Getting About In New Zealand

Getting About In New Zealand
New Zealand's public transport network is reliable and clean, although full coverage across both islands isn't available as yet due to the spectacular topography's effect on the cost of installing rail lines. Domestic air travel, often linked to car rental, is the preferred option nowadays, with rural roads leading to remote destinations and settlements and fast road connections between major cities. The favourite option for those with time, however, is still the car.

Other options include bus travel, reasonably fast and economical, with InterCity Coachline connecting more than 600 cities and towns and the charmingly-named Naked Bus company offering daily services between cities. Roads here are often narrow and twisting with spectacular views, making a bus journey a good way to relax and enjoy. Three bus companies, West Coast Shuttle, Southern Link and Atomic Shuttles, exclusively serve South Island.

Intercity rail services run between Auckland and Wellington, but are limited, slow and, like the rest of New Zealand's rail routes, comparatively expensive. On South Island, the coastal service from Christchurch to Picton runs along the rugged northeastern shores and connects on a daily basis with the ferry from North Island at Picton.

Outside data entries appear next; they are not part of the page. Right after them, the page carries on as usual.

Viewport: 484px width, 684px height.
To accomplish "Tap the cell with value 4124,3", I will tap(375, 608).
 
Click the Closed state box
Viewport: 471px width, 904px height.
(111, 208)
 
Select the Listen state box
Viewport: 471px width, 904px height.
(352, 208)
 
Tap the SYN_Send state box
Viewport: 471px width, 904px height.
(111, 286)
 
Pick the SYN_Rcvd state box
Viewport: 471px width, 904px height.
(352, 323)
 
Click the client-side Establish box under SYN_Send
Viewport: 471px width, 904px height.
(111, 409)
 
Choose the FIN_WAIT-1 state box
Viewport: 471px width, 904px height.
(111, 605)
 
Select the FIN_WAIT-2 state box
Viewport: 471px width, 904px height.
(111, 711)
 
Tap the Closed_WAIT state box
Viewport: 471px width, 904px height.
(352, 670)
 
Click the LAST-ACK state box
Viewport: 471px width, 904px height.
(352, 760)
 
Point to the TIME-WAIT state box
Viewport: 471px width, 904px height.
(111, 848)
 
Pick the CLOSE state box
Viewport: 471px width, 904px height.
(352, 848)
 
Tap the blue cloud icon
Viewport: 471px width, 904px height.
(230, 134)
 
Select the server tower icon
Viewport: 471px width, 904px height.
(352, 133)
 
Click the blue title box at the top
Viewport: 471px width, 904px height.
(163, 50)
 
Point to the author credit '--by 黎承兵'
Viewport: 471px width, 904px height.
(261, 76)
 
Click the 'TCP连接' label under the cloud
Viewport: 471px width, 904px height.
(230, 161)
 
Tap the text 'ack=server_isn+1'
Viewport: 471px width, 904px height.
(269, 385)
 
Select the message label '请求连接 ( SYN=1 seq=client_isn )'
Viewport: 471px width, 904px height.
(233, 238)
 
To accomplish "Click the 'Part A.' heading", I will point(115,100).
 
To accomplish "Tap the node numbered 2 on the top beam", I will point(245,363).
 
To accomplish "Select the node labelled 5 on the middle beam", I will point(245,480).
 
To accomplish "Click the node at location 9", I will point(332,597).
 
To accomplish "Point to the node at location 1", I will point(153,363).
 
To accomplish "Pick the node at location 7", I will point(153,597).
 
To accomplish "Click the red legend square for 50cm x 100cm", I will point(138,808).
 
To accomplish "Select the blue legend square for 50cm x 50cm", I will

The TransAlpine route is regarded as one of the world's most magnificent train journeys, running across the island from coast to coast through the breathtaking, unspoiled scenery of the Southern Alps. For new arrivals in New Zealand, this is s stunning and unforgettable orientation trip, as much of the mountainous scenery is inaccessible by road.

In the early days of settlement, boat travel was the only alternative to the horse and cart, or even just the horse, and it's still a popular option today as well as the most scenic way to travel between the two islands. Ferries run several times daily across the Cook Strait between Wellington on North Island and Picton, although sudden changes in the weather may cause delays. For commuters in Auckland and Wellington, cross-harbour ferries offer a refreshing journey to and from work.

Domestic flights have become much cheaper over the last decade, particularly on inter-island routes. Air New Zealand and Jetstar offer a choice between full service and low-cost, with Jetstar the favourite for budget-conscious, no-frills air travel. Air New Zealand gives the most routes, connecting most cites with populations of over 20,000 and carrier links to smaller destinations. Both airlines offer an e-ticketing system, with flights able to be booked online, by phone or via a travel agent.